It may also be technique. I plane from the left hand side into the middle, then from the right hand side into thr middle. I camber all my blades, ( including my block planes)- but I generally use a #5 1/2. Even for smoothing. 
As shown below. 


And-

I see no problem with Don & Ryan's technique, but I say some camber is required, usually approx 0.2- 0.3mm
I don't expect everyone to agree with me but this was exactly how I was taught by David Charlesworth himself, from honing the blade to planing the board. This is also explained in his first book (if you have it?)

Good luck.
Cheers,
John.
Edit- Don has beaten me to post- the point he's making about uneven shavings, taking a thicker cut on one side would give you marks/ scallops. As he said, turn over the plane and with a *thin* Shim of wood stroke it down the sole, across the blade to check the blade is protruding evenly across the mouth, taking off the same thin shaving from the shim. Hope this makes sense.


----------



## donwilwol (May 16, 2011)

so how do you smooth a panel without scallops if all of your blades are cambered John?
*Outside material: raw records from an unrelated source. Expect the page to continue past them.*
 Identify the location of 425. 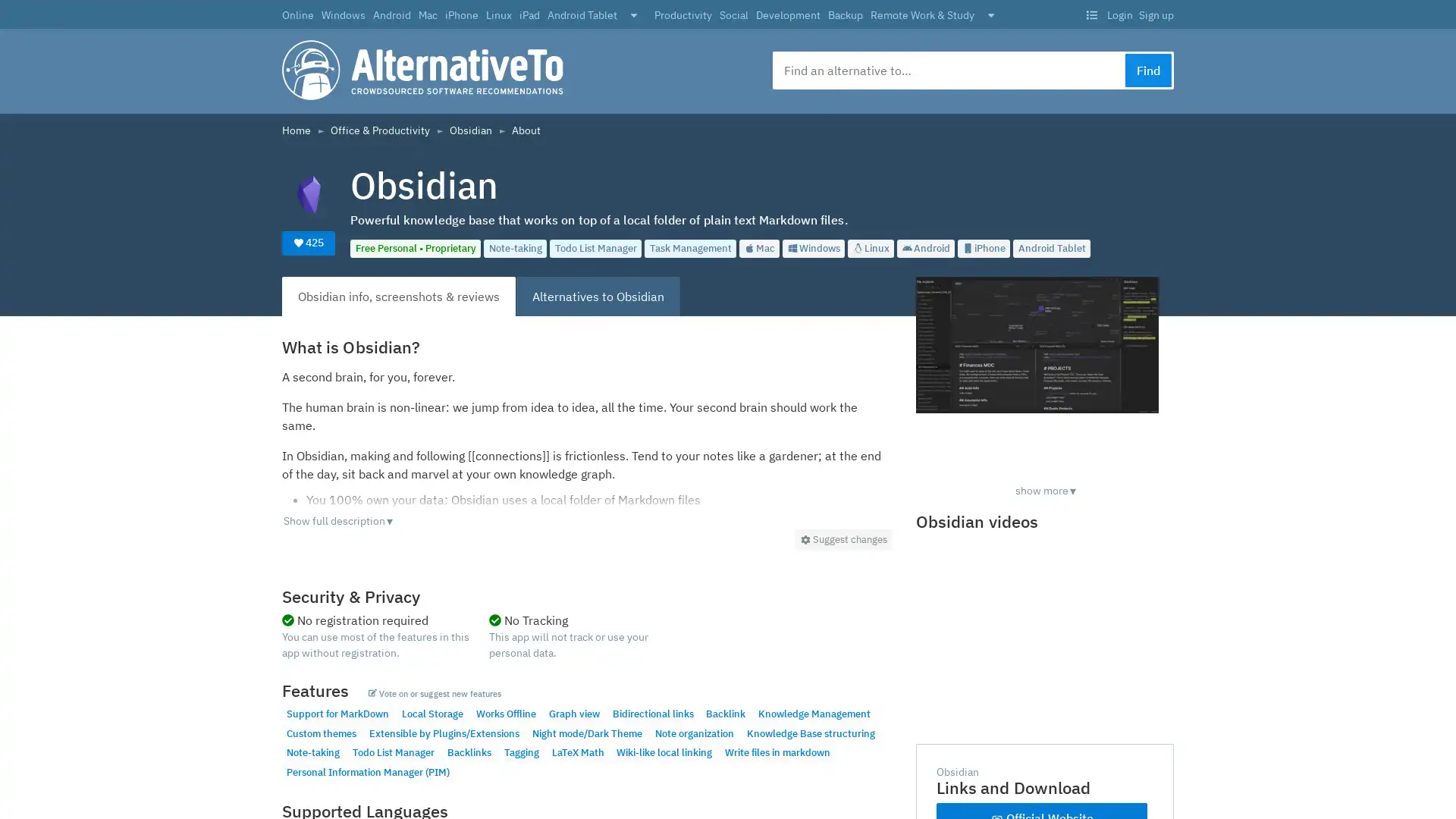
(308, 242).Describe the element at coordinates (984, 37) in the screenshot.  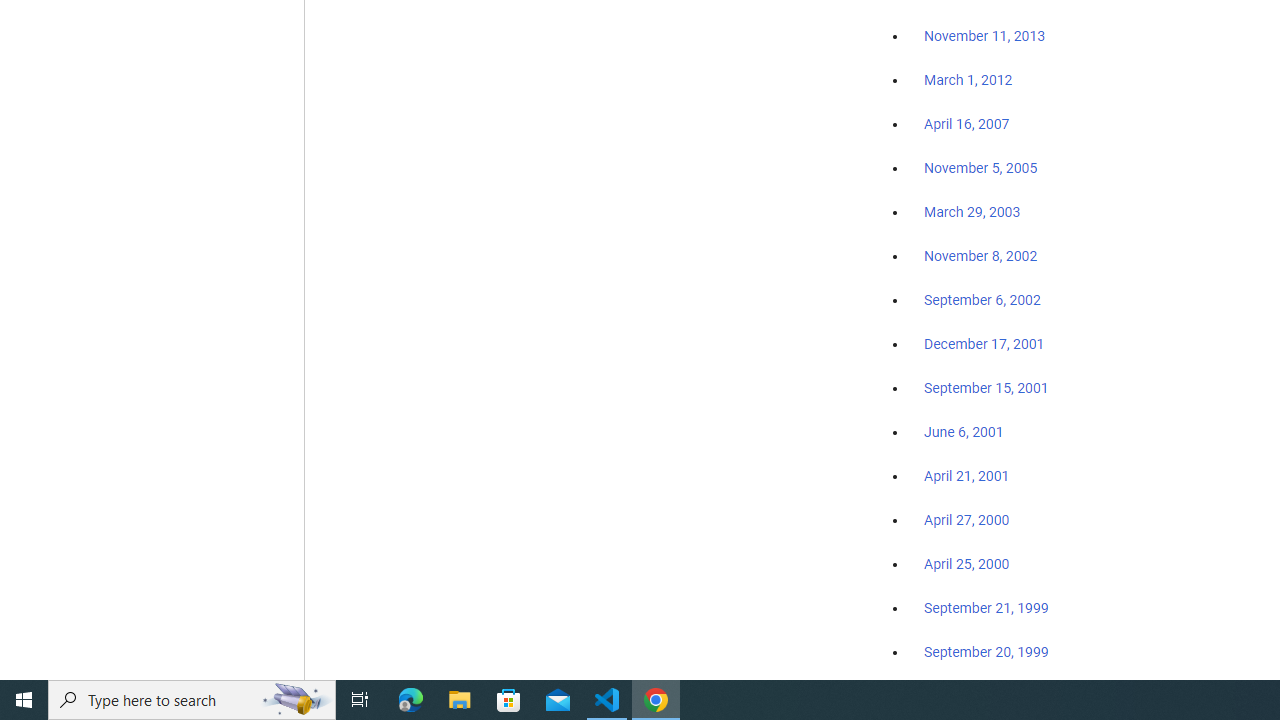
I see `'November 11, 2013'` at that location.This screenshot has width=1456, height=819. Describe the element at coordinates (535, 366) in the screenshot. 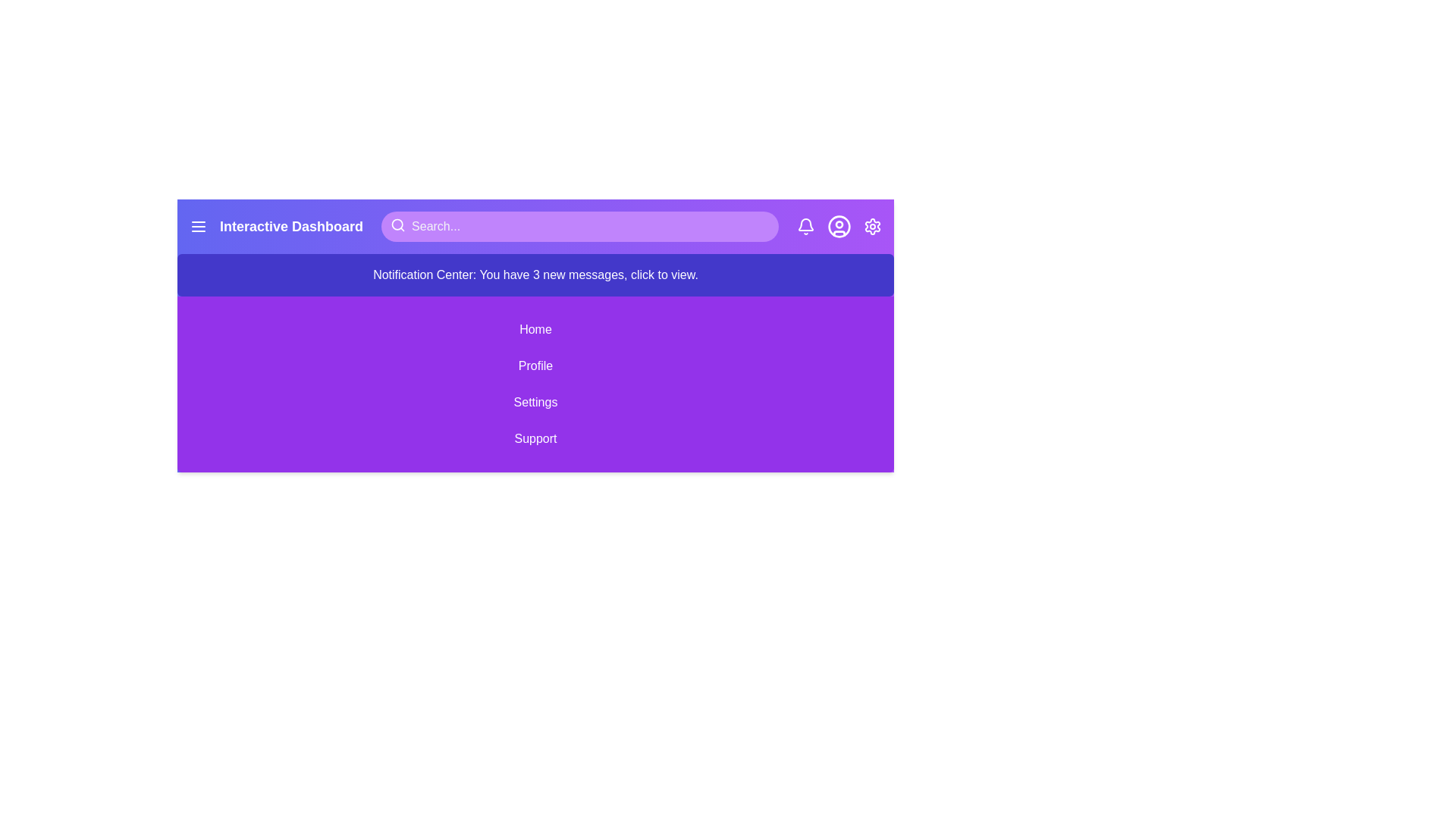

I see `the menu item Profile` at that location. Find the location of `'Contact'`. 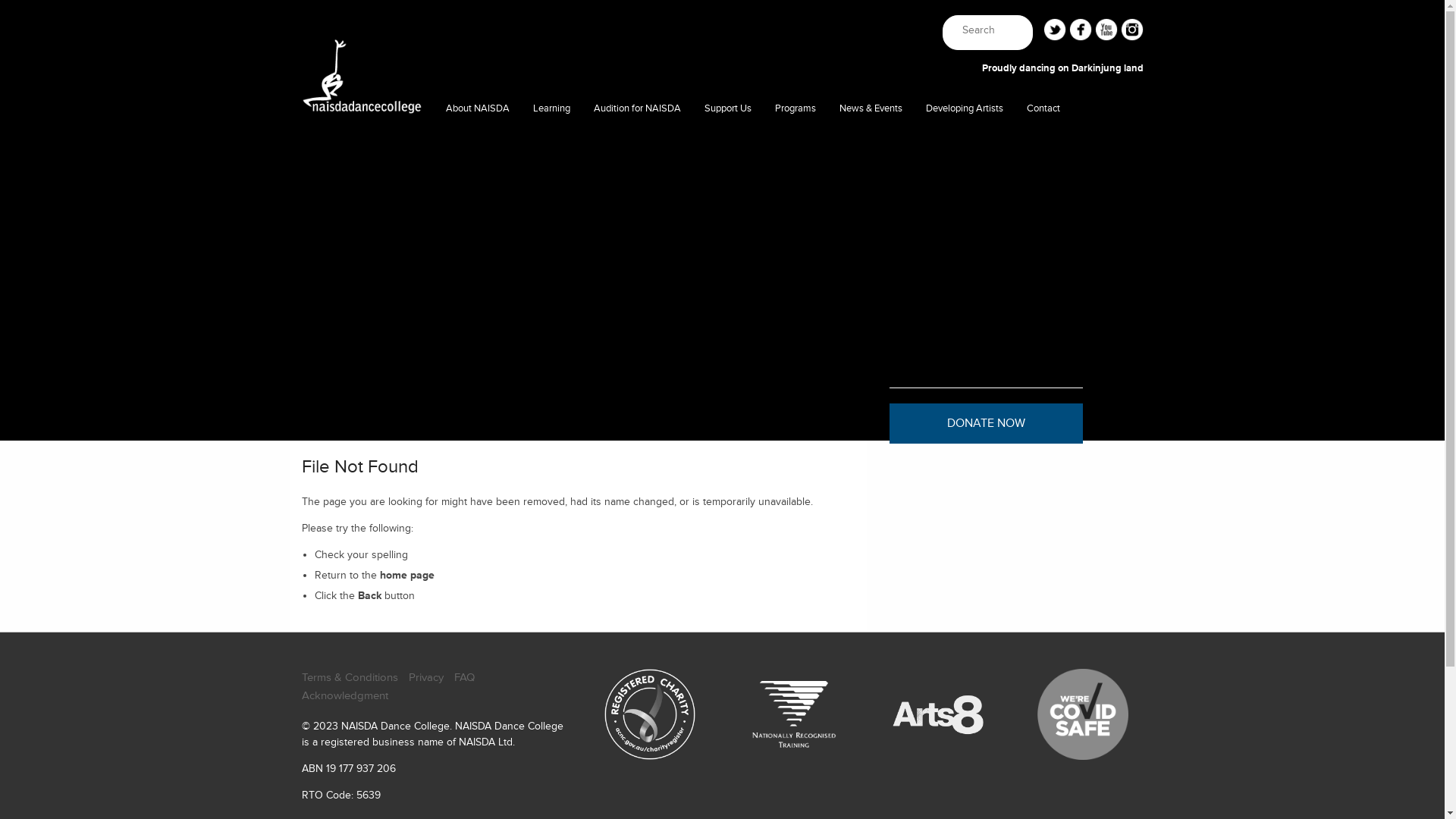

Which by the way, I like the scalloped look and do it intentional on a lot of projects.


----------



## Jeff82780 (Mar 15, 2010)

wow! thanks for all of the help guys! I decided i buy a new iron this afternoon and start over. my shavings are thin and uniform as i sighted down the blade and used a piece of scrap wood to make sure the blade is even. I'm strting to think maybe i just have bad technique?


----------



## jmos (Nov 30, 2011)

I'm betting it was having one corner just slightly lower than the other that caused my problem; thanks for the insight guys.


----------



## Smile_n_Nod (Jan 20, 2011)

In his original post, Jeff mentioned that he could feel the slight scallops left by a smoothing plane. Last weekend I flattened and smoothed the surface of my Roubo bench (the camber on the smoother was about 0.002"), and I was amazed to discover that I can see and feel variations in the surface as small as a couple thousands of an inch (as measured with an accurate straightedge and feeler gauges).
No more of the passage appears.